Rewrite everything from the start of the data down to the line containing "click(886, 580)" as a two-column CSV with the headers input and output. Each row pairs a text with the answer that follows it, with every field quoted and line breaks replaced by spaces.

• Supplied material:
Start

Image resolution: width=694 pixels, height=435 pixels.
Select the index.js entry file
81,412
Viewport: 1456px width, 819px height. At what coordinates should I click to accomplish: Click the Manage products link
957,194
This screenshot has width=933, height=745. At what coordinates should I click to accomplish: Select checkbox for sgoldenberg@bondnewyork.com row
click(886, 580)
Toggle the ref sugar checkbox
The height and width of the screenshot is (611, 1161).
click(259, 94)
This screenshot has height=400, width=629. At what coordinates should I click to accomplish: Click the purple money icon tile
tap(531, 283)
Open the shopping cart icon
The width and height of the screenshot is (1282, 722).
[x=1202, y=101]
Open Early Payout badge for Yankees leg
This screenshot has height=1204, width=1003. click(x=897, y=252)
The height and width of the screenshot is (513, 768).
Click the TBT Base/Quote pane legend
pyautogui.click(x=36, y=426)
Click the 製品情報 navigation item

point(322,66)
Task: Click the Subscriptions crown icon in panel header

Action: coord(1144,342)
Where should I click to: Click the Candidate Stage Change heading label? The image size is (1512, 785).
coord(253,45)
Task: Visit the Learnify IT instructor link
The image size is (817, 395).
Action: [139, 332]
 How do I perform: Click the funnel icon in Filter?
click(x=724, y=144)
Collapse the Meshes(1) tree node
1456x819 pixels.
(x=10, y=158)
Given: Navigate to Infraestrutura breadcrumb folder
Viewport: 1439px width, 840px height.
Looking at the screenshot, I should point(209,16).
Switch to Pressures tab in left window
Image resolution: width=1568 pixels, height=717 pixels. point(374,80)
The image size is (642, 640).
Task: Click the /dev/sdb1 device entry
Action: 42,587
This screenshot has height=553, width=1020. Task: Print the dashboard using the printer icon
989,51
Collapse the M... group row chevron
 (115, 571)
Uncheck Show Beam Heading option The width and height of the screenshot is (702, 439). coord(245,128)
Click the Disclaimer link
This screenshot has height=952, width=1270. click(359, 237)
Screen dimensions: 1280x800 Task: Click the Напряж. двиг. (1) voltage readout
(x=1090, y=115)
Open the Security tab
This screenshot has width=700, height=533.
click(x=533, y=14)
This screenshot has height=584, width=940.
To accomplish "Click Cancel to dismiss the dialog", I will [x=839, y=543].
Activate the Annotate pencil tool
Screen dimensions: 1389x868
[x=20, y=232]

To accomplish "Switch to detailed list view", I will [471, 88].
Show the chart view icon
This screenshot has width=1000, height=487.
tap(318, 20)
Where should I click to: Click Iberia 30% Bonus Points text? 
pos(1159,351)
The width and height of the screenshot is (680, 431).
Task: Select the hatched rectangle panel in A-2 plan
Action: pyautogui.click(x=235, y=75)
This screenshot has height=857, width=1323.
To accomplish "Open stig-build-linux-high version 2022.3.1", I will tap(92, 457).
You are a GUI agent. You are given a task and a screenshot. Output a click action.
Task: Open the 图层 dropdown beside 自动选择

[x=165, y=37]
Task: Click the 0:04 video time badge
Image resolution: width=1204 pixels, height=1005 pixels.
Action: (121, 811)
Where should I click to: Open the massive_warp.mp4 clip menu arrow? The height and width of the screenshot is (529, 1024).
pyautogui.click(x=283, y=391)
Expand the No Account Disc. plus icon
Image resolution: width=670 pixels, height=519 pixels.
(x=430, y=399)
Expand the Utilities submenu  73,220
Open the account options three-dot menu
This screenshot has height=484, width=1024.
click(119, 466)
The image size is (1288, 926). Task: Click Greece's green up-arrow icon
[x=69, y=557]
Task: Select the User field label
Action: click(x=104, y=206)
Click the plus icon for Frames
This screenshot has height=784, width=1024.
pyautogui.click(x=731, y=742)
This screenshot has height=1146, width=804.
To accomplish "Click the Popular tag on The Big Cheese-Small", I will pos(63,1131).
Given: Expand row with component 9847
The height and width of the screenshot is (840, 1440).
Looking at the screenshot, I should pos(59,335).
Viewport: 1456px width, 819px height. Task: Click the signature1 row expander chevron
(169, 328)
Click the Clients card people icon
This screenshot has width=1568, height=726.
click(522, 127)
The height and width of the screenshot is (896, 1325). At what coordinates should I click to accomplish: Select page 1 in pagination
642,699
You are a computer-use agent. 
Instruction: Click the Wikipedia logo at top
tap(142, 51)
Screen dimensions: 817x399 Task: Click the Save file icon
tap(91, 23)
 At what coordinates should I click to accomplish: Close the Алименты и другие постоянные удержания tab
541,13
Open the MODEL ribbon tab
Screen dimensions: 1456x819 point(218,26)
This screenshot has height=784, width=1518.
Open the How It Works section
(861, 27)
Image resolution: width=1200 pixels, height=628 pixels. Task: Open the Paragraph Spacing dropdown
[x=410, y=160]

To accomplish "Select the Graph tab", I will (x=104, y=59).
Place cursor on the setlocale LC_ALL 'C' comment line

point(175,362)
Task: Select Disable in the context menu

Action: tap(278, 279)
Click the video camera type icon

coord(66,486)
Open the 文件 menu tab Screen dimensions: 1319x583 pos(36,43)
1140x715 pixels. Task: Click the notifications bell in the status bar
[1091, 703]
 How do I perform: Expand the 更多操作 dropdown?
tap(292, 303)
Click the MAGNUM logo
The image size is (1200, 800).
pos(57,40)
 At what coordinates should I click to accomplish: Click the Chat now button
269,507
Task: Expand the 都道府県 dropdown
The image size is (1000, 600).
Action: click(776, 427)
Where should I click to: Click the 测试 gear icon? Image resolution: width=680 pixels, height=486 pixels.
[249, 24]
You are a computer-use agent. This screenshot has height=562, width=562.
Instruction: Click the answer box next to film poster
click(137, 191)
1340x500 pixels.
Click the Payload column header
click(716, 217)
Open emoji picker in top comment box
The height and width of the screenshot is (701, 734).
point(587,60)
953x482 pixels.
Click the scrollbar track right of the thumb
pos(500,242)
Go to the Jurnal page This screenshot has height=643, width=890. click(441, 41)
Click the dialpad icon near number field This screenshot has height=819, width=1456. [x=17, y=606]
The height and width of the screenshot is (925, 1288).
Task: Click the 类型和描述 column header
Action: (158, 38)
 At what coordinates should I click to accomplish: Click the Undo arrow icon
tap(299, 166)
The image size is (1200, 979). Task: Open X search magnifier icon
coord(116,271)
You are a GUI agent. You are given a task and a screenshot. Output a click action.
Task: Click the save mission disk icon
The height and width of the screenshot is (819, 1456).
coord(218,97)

End

• Answer for this exercise:
input,output
"Image resolution: width=694 pixels, height=435 pixels. Select the index.js entry file","81,412"
"Viewport: 1456px width, 819px height. At what coordinates should I click to accomplish: Click the Manage products link","957,194"
"This screenshot has width=933, height=745. At what coordinates should I click to accomplish: Select checkbox for sgoldenberg@bondnewyork.com row","click(886, 580)"